Laser in oral surgery




Author: Dino Hošnjak, DMD
29.11.2019.

A growing number of dental practitioners around the world are keeping pace with technology to provide patients with optimal service and care for their overall oral health. One of these technologies is a laser, a device that produces coherent electromagnetic radiation. The first laser was invented in 1960 and has been used in dentistry since 1994.


Laser usage is widespread in all areas and branches of dentistry and is generally divided into hard tissue lasers, which include teeth, and soft tissue lasers, which implies gingival and mucous membranes. All lasers operate on the principle of delivering energy in the form of light. In practical terms, this means that the laser acts as an instrument to cut, heat or vaporize tissues.


At the Rident Dental Clinics we use laser primarily in periodontics’ surgery or surgery of soft tissues. Some of the procedures we perform with the laser are:

·         Gummy Smile Treatment and Lengthening of the Clinical Crown of the Tooth: The laser forms a gingiva and underlying bone to restore aesthetic harmony and allow restorations to be placed on the teeth when missing tooth structures.·         Frenulectomy: in cases of strong and long frenulum (duplication of the mucous membrane that connects the upper and lower lips with the gums and the lower side of the tongue with the bottom of the oral cavity), especially in young patients, there are various benefits of using a laser.

  • Removal of benign lesions and biopsies.
  • Hemostasis – stopping of the bleeding.

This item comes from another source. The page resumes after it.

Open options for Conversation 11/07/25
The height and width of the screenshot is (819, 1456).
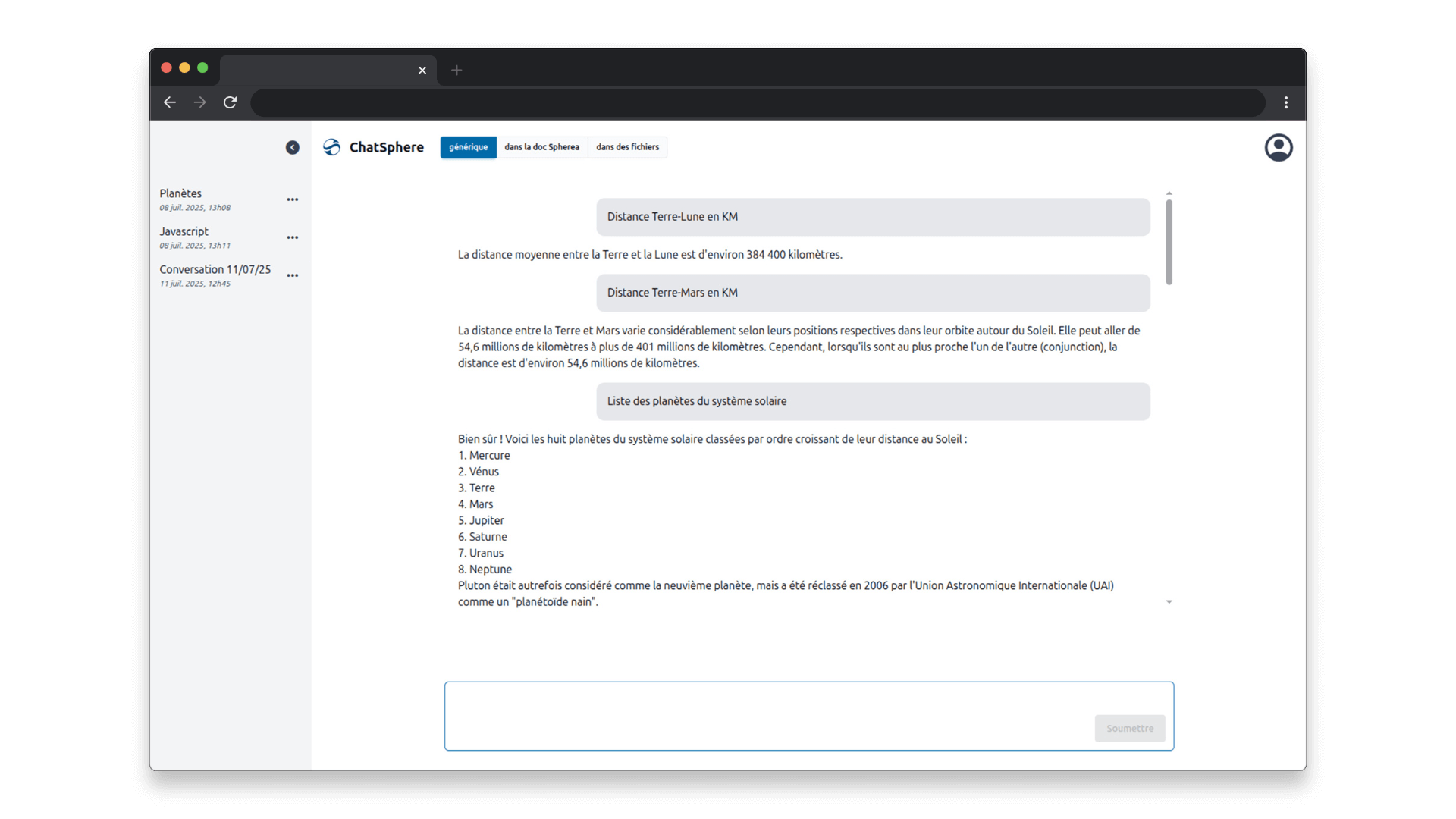tap(292, 275)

·         Treatment of periodontal and peri-implant diseases: serves as an additional decontamination agent and eliminates bacteria, thus providing a superior therapeutic approach.

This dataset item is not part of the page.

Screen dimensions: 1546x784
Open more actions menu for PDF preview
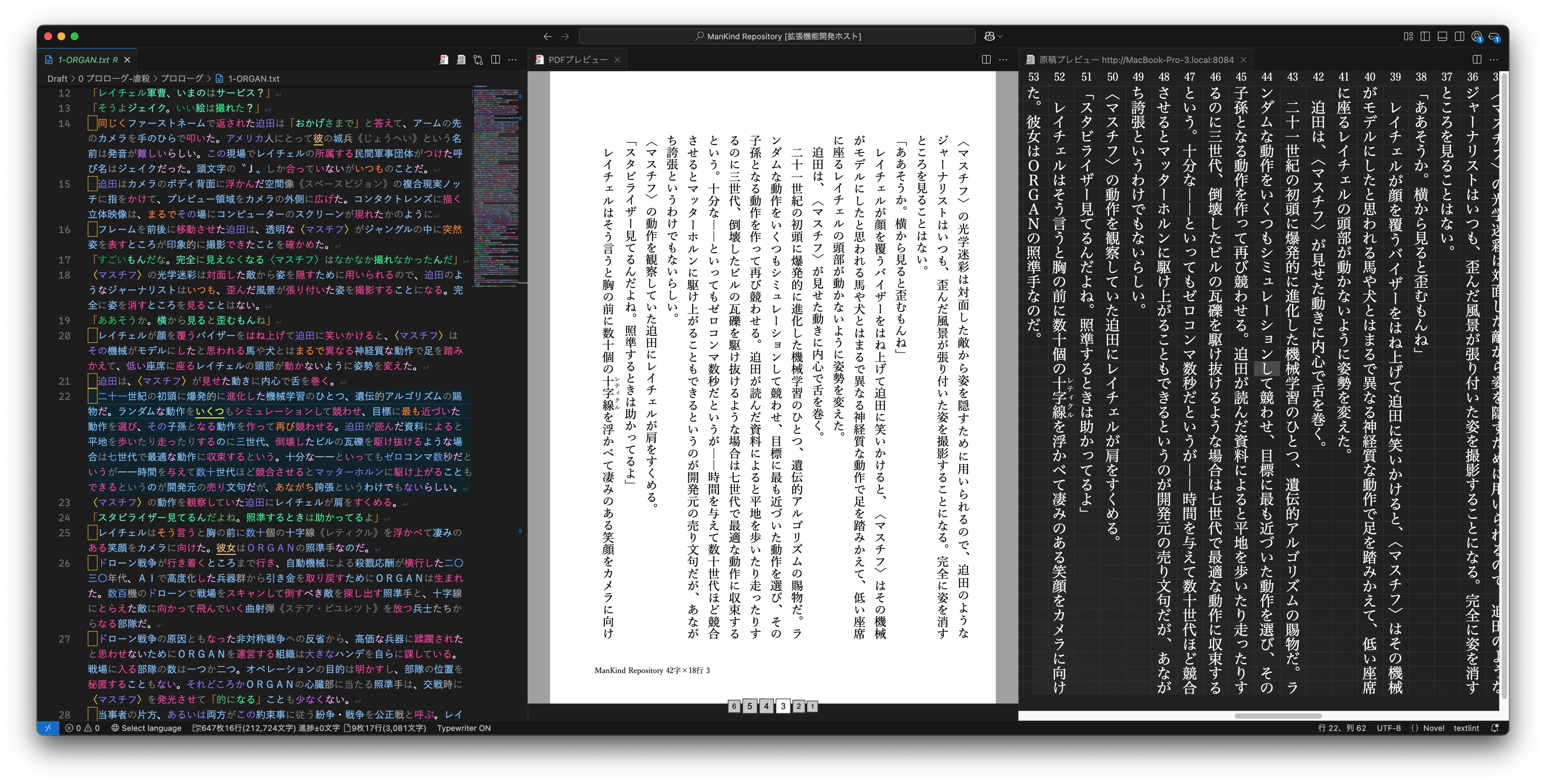(x=1003, y=60)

The advantages of using laser over conventional methods:

  • In some cases, the procedures are less painful, thus reducing the need for anesthesia.
  • Minimizes bleeding and swelling during soft tissue surgery.
  • A minimally invasive method that protects healthy tissues.


The disadvantages of using a laser:

  • The speed of the procedure in some cases.
  • Although the use of laser is very widespread, the laser still cannot completely replace some conventional surgical methods and must often be combined with to achieve optimal results.
  • Does not completely eliminate the need for anesthesia.


Providing superior patient care in modern dentistry is an absolute imperative, any technology that provides us with a fine working tool is most welcome. From all of the above, we can conclude that laser is this type of technology and we should strive to use it whenever possible.